Our bodies are naturally attuned to process light in a certain way. Our skin and our eyes are programmed to absorb sunlight and natural daylight as the primary source of light. And when the sun comes down, our body naturally reacts to the dark as well. It triggers certain parts of our brain to slow down for rest and sleep. The frequency of blue has a lot to do with how this affects our bodies. LED science shows us how this can be minimized or even prevented.
But that is no longer the case in these modern times. With the invention of electricity, we have found a way to keep light with us even after the sun has gone down. While that has proven to be advantageous in terms of being productive at night, there are actually adverse effects to the body. Artificial light is completely safe for our physical bodies, but there are now studies that show how it can have an effect on our mental and emotional well being.

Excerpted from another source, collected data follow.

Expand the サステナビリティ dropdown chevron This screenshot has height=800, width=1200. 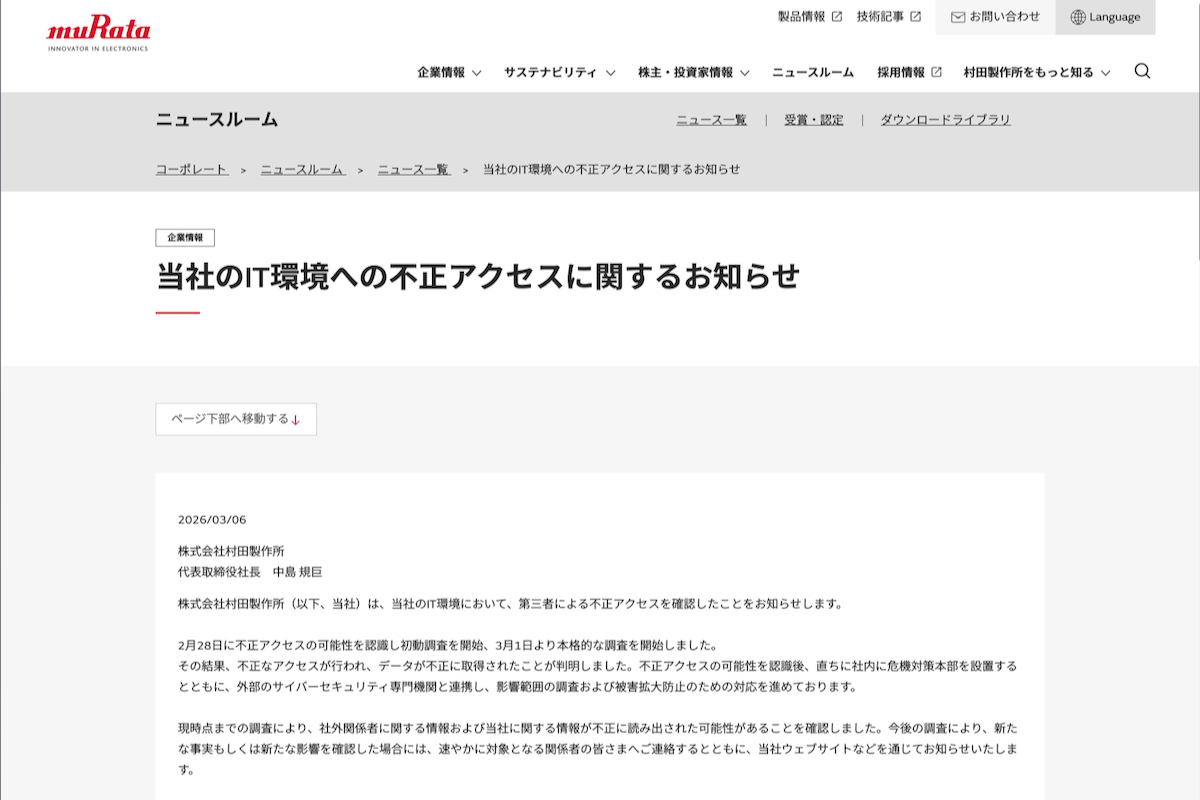click(610, 72)
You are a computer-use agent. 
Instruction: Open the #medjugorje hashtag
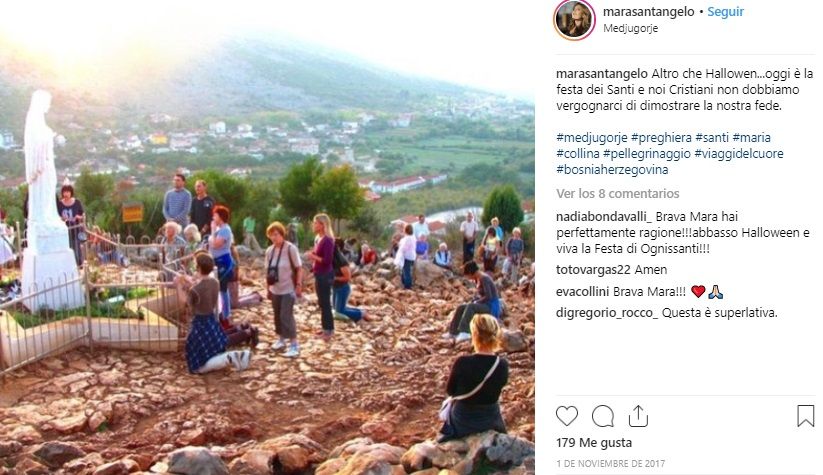592,138
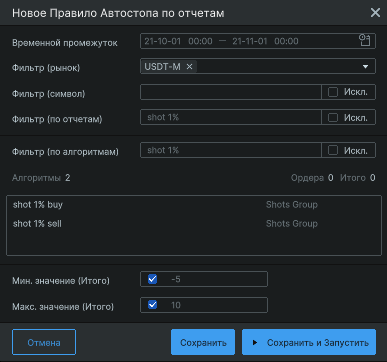The image size is (387, 362).
Task: Select the shot 1% sell algorithm row
Action: point(194,224)
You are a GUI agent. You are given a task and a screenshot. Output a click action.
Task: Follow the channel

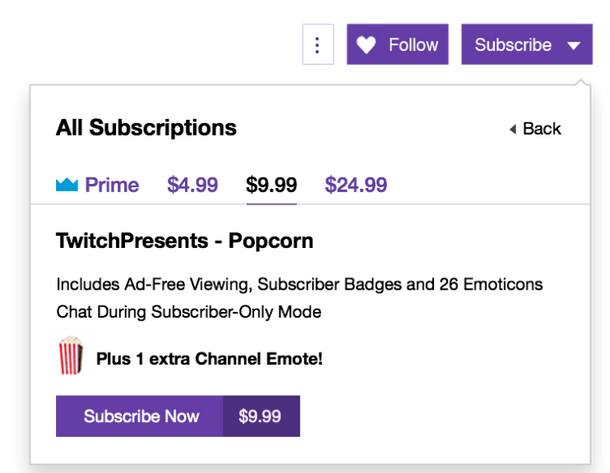[x=397, y=44]
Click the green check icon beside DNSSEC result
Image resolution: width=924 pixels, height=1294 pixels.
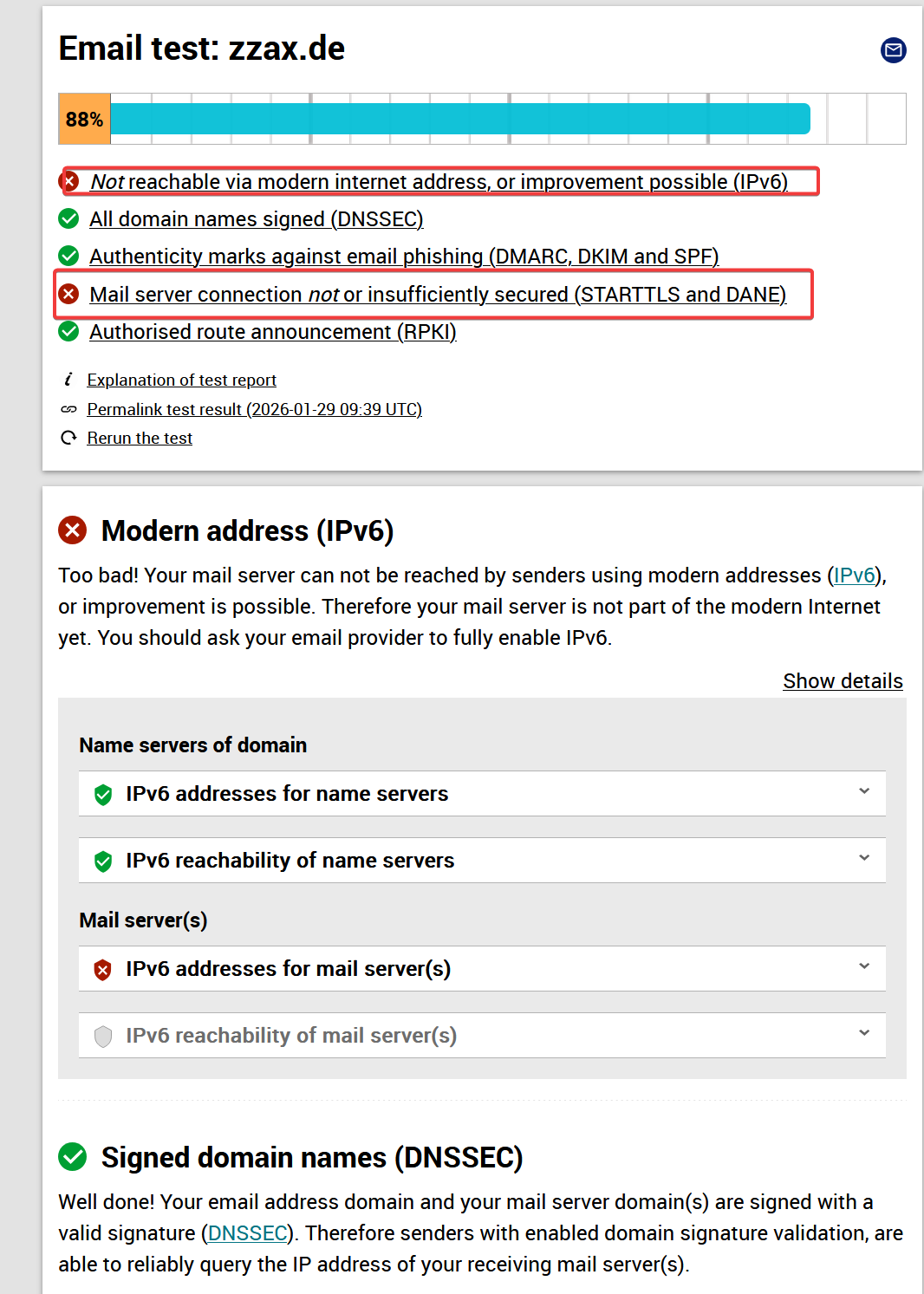68,219
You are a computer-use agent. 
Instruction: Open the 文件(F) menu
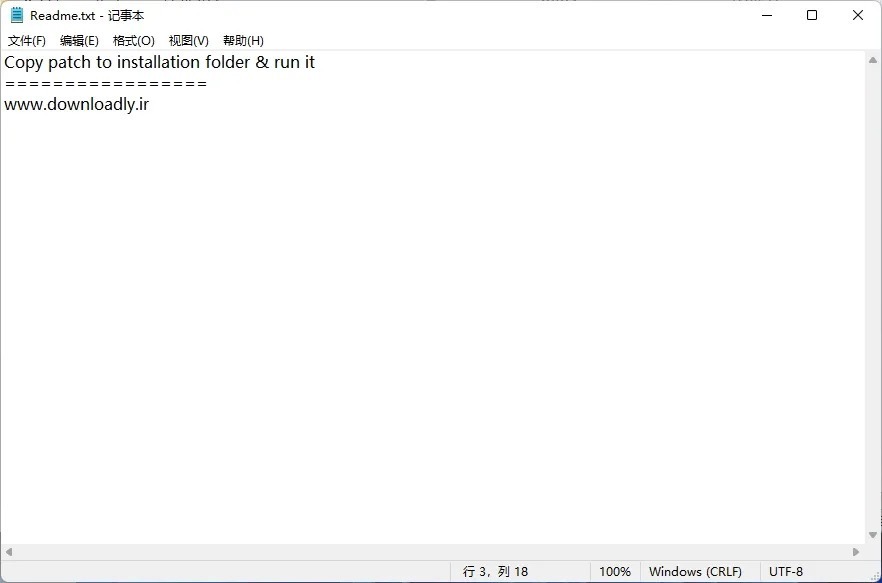(x=27, y=41)
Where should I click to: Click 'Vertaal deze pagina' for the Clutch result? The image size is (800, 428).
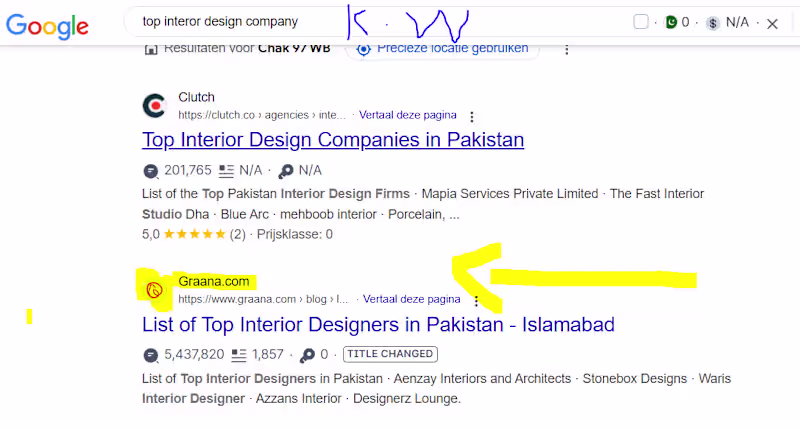coord(410,115)
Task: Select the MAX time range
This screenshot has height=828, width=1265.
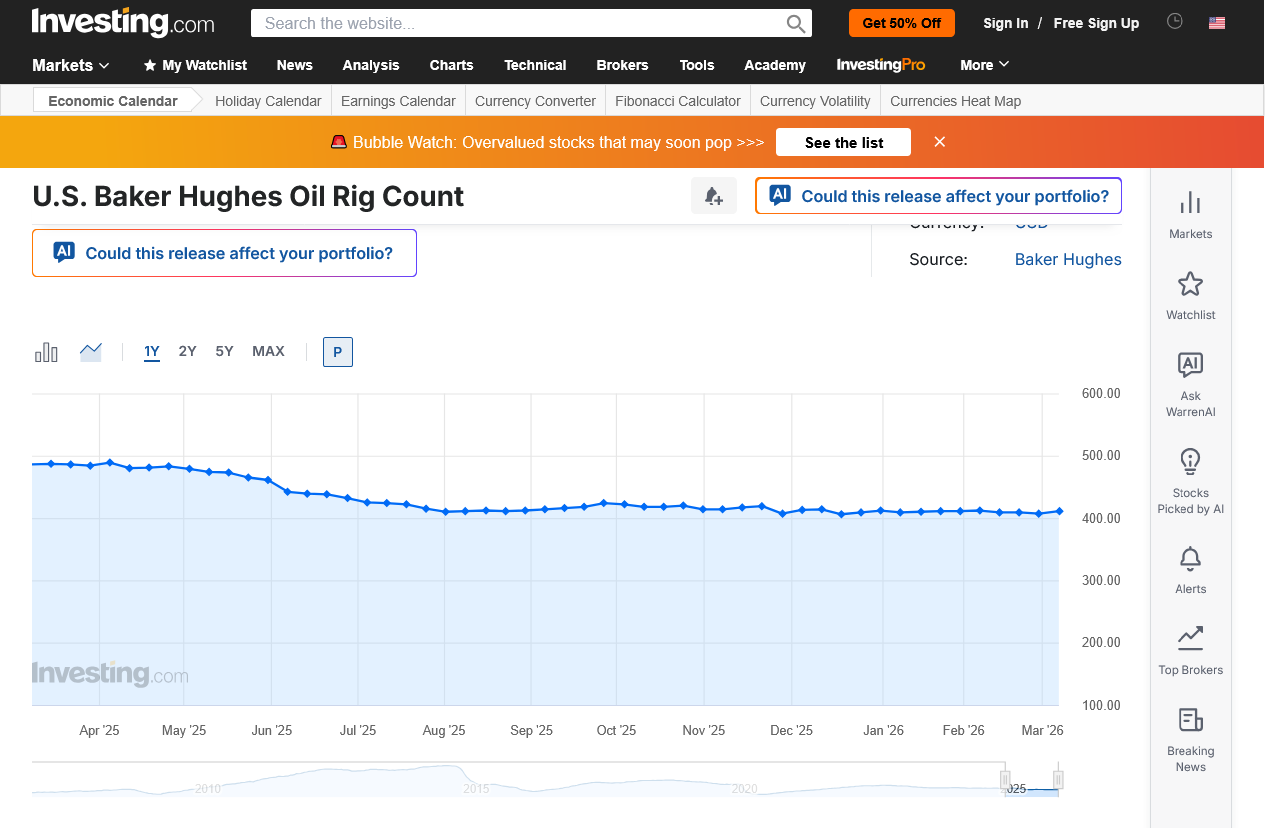Action: coord(268,351)
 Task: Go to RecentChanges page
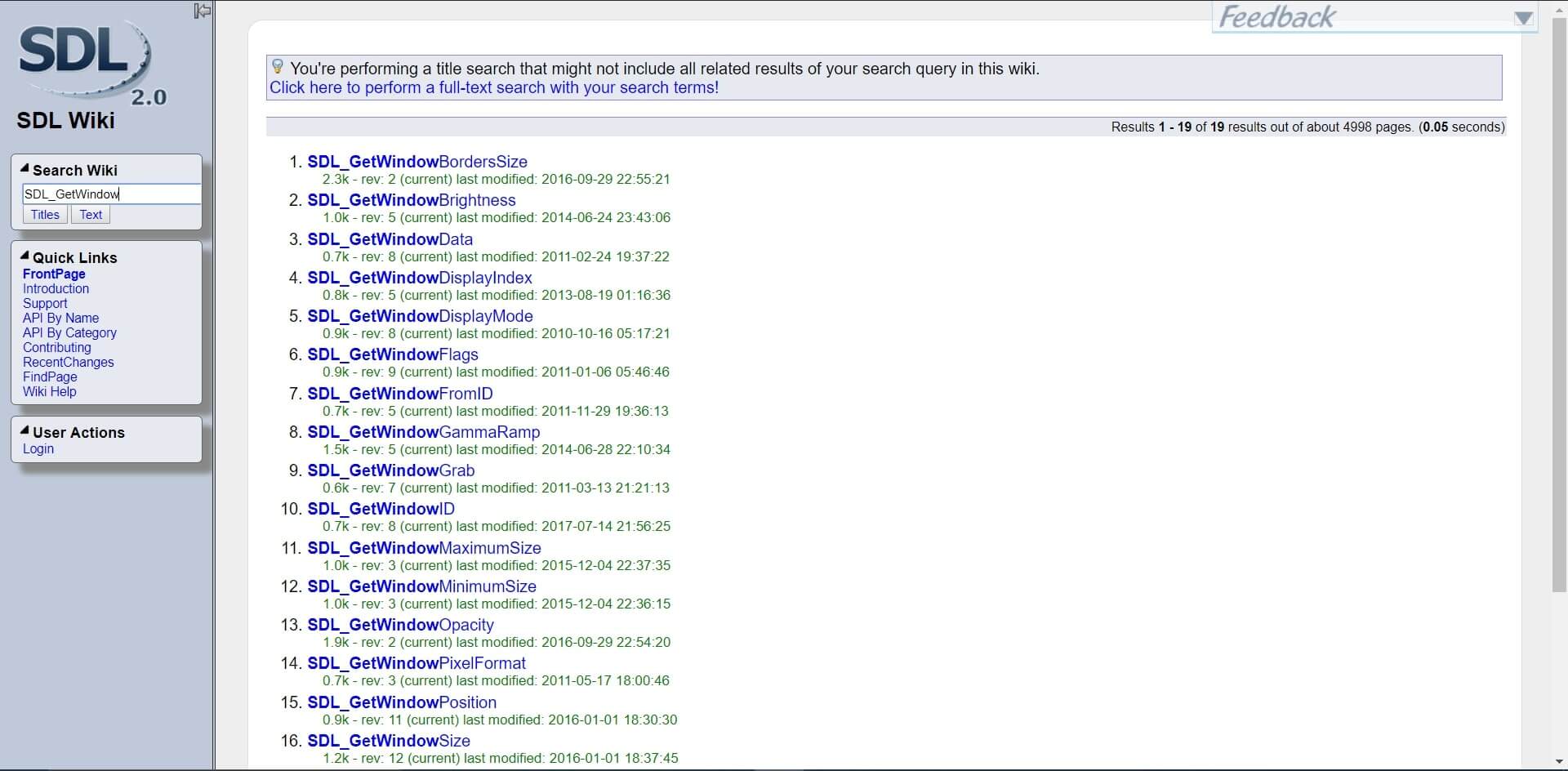[x=69, y=363]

Side Effects of Blue Light: How Light Affects Our Body
Light can affect our body by throwing off our body’s biological clock. When we are exposed to light, our body reacts differently. It assumes that it is still daylight and our brain is still activated. This can cause havoc on our circadian rhythm or the body’s natural clock. When this happens, we tend to sleep late, and eventually, we lack sleep. And when our body lacks sleep, this could lead to other physical problems and even sickness.
Blue Light Effects
Blue light is a certain wavelength of light that affects our mental state. Natural blue light during daylight hours helps in improving our mood, our reaction times, and boosts our attention. But during the night, this blue light can be disruptive. When we expose ourselves to artificial blue light at night, we increase our exposure to blue wavelengths. This increase in exposure could have adverse effects on the body. That is why LED science has been at the forefront of looking for ways to minimize the effects of Blue light.
Sleep and Rest
Each of us has a different sleeping pattern. It depends on our age, our profession, and even our own personal preferences. The average person’s sleep cycle revolves around the 24 hours of a day. People who sleep late have shorter sleep cycles, while people who sleep early have longer sleep cycles. A study done in 1981, by Dr. Charles Czeisler of Harvard Medical School, showed that daylight has an effect in keeping a person’s internal clock aligned with the environment.
Light Exposure at Night
There have been some studies that have shown that prolonged exposure to light at night can lead to adverse effects on the body. These could be anything from obesity to diabetes, heart disease, and even cancer. There are no direct links that connect light time exposure to these conditions. People who are exposed to light at night are more susceptible to these kinds of health issues.
Light and Hormones
LED Science shows us that light exposure suppresses the secretion of a hormone called melatonin. This hormone influences how our internal body clock is managed. When we have low melatonin levels, this makes our body more susceptible to conditions such as cancer. A Harvard study showed how exposure to a little bit of light could have a connection to diabetes and even obesity. The study placed 10 individuals on a schedule that shifted the timing of their internal clocks. The study showed that their blood sugar increased, placing their bodies in a pre-diabetic state. And their levels of leptin, a hormone that lets people feel full after a meal, also went down.
Light and Sleep Cycles
Another study, done by a Harvard sleep researcher named Stephen Lockey, showed that even dim light can have an effect on a person’s sleep cycle. In his study, he saw that just 8 Lux (level of brightness of most table lamps) has an effect. Lockey discovered that nighttime exposure to light is somewhat responsible for why so many people are sleep deprived. His research also linked short sleep cycles to an increased risk for depression, as well as diabetes and heart problems.
Blue Light Exposure
Light can have an effect on the secretion of melatonin, but blue light has the same effect on a much higher level. In a study conducted in Harvard, an experiment showed the effects of exposure to blue light wavelengths when compared to exposure to green light wavelengths. The exposure to blue light suppressed melatonin for twice as long as the exposure to green light, and it changed sleep cycles by twice as much.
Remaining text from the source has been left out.